Sunday, August 16, 2009

It's All or Nothing, Day 21

This entry was inspired by my friend who wrote on her wall post "It's all or nothing." I don't know what she's going through or what she means in reference to it, but whatever it is, I hope it works out. "It's all or nothing" can be seen as a repulsive and burdening ultimatum, which I think is how I would've perceived it long ago. With what's going on in my life and the experiences that have shaped me now, I see it more as a reality, neither good or bad, but an unchangeable circumstance nonetheless. I have a choice. I may not like the choices that exist, but there are two only set paths. I either accept everything for all that it is (the good AND the BAD) or after weighing the cons, I realize that the bad isn't worth the good, so I take nothing. At least that's how I see it. If the good outweighed the bad, I don't think I would consider things in terms of all or nothing. But that's if I put more emphasis on nothing more than all.

Sometimes, though, and this seems to be the case for me is that I have to choose or else I have to create my own path. Sometimes finding or creating my own direction is best because I'm personalizing it for me. Other times creating my own path is like creating my own destructive cycle because instead of allowing the universe to guide me like the air gently breezing on by, the fire element rules me. So I don't see that what I'm actually doing is fighting myself in a futile effort.

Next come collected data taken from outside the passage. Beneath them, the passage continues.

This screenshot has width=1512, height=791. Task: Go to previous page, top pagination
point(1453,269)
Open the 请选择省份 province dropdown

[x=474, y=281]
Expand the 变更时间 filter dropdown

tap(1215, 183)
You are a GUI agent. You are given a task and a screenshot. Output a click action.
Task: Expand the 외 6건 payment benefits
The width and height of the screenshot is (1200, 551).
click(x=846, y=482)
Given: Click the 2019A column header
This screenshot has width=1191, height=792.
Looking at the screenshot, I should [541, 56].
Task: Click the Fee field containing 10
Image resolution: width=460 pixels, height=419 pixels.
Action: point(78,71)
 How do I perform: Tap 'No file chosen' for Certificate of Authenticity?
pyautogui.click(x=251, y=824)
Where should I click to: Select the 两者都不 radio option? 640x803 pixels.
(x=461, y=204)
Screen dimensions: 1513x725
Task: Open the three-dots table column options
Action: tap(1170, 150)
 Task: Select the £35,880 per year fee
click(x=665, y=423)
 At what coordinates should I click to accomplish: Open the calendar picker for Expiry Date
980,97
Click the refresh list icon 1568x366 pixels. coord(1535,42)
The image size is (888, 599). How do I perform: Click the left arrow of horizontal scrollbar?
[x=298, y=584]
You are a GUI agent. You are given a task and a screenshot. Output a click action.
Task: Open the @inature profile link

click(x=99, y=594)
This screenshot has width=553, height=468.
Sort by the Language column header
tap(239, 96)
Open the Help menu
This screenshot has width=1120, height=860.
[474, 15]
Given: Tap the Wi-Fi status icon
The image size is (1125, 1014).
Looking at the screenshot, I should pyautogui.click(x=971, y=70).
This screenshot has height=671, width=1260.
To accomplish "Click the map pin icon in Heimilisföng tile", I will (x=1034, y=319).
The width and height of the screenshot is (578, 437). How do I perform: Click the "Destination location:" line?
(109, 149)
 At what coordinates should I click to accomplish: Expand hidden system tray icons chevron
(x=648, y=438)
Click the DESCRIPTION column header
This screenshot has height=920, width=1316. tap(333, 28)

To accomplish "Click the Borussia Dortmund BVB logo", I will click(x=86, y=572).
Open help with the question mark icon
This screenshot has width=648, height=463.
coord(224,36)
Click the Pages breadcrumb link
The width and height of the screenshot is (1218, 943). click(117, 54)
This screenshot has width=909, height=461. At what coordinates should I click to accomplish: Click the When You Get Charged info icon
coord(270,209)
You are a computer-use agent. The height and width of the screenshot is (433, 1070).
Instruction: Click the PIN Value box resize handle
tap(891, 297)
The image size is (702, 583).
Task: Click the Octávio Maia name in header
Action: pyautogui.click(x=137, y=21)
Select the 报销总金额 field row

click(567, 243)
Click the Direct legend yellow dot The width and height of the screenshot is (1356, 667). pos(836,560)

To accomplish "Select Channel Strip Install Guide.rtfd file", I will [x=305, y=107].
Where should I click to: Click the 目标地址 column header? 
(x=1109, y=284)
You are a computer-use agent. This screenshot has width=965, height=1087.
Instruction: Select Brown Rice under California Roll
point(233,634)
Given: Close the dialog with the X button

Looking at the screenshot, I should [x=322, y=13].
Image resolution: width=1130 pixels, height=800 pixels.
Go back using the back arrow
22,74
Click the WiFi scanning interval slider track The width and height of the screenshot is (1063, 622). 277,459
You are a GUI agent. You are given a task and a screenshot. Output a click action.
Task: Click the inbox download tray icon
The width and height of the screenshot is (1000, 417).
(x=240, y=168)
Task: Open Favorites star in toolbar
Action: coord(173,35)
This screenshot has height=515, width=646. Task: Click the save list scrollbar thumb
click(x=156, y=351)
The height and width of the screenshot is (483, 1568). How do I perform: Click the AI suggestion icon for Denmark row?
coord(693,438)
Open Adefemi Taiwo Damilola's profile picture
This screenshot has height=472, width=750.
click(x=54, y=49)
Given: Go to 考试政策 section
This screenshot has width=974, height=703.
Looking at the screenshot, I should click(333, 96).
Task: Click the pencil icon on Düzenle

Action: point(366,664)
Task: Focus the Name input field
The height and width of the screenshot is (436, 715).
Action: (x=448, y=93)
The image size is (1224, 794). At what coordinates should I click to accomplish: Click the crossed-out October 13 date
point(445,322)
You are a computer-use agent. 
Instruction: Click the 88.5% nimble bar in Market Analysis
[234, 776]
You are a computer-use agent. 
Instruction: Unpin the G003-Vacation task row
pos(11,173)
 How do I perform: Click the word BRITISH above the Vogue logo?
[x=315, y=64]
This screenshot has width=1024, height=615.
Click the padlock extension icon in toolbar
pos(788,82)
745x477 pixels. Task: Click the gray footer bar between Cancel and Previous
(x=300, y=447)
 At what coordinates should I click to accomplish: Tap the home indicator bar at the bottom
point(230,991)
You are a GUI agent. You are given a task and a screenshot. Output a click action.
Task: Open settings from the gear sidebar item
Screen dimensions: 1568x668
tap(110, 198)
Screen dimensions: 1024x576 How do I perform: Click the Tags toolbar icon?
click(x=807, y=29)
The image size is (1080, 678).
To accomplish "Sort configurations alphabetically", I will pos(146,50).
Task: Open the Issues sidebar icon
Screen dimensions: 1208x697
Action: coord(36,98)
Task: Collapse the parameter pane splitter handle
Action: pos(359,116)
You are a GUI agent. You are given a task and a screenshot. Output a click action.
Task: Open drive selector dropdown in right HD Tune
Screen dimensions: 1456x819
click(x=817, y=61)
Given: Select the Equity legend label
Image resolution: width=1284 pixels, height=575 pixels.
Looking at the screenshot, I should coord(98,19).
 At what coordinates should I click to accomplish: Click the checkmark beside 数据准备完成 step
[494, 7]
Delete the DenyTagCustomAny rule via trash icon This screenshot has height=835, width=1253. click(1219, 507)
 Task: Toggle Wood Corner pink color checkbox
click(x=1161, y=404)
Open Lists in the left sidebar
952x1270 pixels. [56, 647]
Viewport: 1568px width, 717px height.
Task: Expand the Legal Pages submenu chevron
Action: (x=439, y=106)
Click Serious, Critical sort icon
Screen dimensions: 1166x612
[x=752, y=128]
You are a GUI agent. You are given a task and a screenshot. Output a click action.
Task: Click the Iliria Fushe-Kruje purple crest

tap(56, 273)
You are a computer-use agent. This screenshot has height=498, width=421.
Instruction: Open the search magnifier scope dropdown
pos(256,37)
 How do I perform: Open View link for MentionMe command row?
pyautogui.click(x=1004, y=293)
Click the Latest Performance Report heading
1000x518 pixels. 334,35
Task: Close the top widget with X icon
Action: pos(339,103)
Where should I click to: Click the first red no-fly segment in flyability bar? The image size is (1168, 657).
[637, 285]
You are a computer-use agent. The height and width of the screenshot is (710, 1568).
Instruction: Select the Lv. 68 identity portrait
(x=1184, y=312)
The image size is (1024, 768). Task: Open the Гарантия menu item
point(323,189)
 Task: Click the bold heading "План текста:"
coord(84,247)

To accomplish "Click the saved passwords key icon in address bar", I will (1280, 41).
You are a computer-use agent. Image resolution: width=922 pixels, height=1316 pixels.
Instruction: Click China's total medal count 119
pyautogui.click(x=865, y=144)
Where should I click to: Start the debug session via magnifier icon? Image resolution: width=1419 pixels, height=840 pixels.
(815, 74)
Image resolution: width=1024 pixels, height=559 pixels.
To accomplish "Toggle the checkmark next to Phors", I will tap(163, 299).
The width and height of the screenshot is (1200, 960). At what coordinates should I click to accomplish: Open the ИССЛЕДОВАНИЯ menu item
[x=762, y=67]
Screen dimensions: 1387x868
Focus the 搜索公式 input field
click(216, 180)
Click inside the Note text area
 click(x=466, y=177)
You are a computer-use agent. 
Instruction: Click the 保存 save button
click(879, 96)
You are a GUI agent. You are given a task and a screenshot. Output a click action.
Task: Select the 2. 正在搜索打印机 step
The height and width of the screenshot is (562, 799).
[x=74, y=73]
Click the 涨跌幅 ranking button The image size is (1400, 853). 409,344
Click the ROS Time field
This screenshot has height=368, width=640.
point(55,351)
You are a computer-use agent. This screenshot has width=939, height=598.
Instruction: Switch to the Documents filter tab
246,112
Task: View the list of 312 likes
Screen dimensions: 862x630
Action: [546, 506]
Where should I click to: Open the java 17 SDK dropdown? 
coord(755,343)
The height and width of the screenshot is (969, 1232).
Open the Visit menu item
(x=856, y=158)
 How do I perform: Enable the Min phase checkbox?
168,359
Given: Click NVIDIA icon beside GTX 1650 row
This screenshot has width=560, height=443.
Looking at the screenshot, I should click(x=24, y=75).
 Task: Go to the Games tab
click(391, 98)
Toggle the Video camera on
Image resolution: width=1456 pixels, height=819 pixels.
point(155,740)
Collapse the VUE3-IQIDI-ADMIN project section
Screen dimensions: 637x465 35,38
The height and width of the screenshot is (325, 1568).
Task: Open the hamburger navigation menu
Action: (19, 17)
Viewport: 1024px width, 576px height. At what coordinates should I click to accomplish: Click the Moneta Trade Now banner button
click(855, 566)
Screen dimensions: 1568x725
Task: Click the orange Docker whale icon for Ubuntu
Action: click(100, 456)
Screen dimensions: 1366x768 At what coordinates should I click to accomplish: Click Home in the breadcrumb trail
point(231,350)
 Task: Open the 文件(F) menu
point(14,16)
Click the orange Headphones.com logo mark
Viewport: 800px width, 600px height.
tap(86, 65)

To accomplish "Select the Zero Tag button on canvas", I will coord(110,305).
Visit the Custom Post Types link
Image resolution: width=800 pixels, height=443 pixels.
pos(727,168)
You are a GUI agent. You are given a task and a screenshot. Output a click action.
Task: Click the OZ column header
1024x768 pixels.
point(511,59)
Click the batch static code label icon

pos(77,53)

I think the best way to determine which choice is best is when you get to the point in your life when you have to consider exactly what it is that you're contemplating "all or nothing" about. Whatever it is that you're considering, is it a good or bad thing? In those simple terms, believe it or not, if we silence our thoughts and just let our intuition take over, we often know or have a sense of whether it's good or not even if you can't define that feeling. If it's bad, take nothing with you. It's not actually difficult to find the answer. What's difficult is making yourself receptive to the answer. In my experience, the right answer is often the one that seems most difficult and challenging to accept.

Ever since I started getting premonitions, I've been dealing with a mixture of feelings. I'm emotionally burdened, calmed, conflicted, confused, enlightened, receptive, self-sabotaging, and vulnerable. I've already experienced these things on a regular basis, but now it's more intense and a much deeper experience. My last entry probably hasn't made too much sense. I think I've just let the premonitions marinade in my mind. My friend's wall comment came at a good time for me. It's time for me to pick and choose.

As my powers grow, so do the dynamics of my premonitions. I used to think that my premonitions only came in waves of three, which is why I call them "triple effect" because they impact me three times. Now, though, I can re-enter a previous premonition, and it becomes more elaborate. Those are "triggered". My triggers are also growing, too. My triggers used to only be premonitions that I had when I was in close proximity of someone, and those premonitions were so brief that I called them "flashes." The images were still, and unlike the triple effect, the feelings I sense aren't three dimensional and they're simpler feelings. But now I can get triggers when I'm watching a movie and a specific scene that's similar to what can happen in my future appears, so does another trigger. I should call that a "movie preview".

I'm contemplating whether I should expose the entire thing or not. The fact that I'm contemplating makes me feel that I shouldn't. Here's the limited version: I've been getting premonitions about a guy I like, and before anyone thinks that I'm imagining things, I get a call from a good friend and coincidentally my ex who reassures me that I'm not tripping because he sees everything I see. Yeah, we've been in each other's head. Fucking crazy, right?

Lately it's been feeling like things are becoming platonic for him. In one of the triple effects, he moves on and finds someone else instead of the two of us getting together. We stay friends, and we become good friends, not close friends, good friends. Whatever that means.... Anyways the name of the other girl came to me a while ago, but just yesterday I got more of a glimpse of who she is, probably because he and I had loosely made plans to hang out. It didn't end up happening, and I kind of suspected that. But thinking about him and focusing on him released another trigger. I had a feeling that her name was spelled with 1 N, and I was right.

Who knows? Maybe nothing will happen with them. As if that's the point. Imagine how I must feel. I'm still wondering if I'm over my ex because of my first premonition which showed me that I wasn't. How fucked is that when your future self has to show this to you? The fact that I'm wondering makes it pretty self-evident that I'm not over him. But I feel like I don't even have time to get over my ex without being bombarded of feelings for the next guy. I haven't really gotten to spend time with him to get to really know him. But I'm already fast-forwarding into the future, experiencing feelings that I haven't even developed yet, feelings that may not even develop yet. Still, it lingers and resonates in me.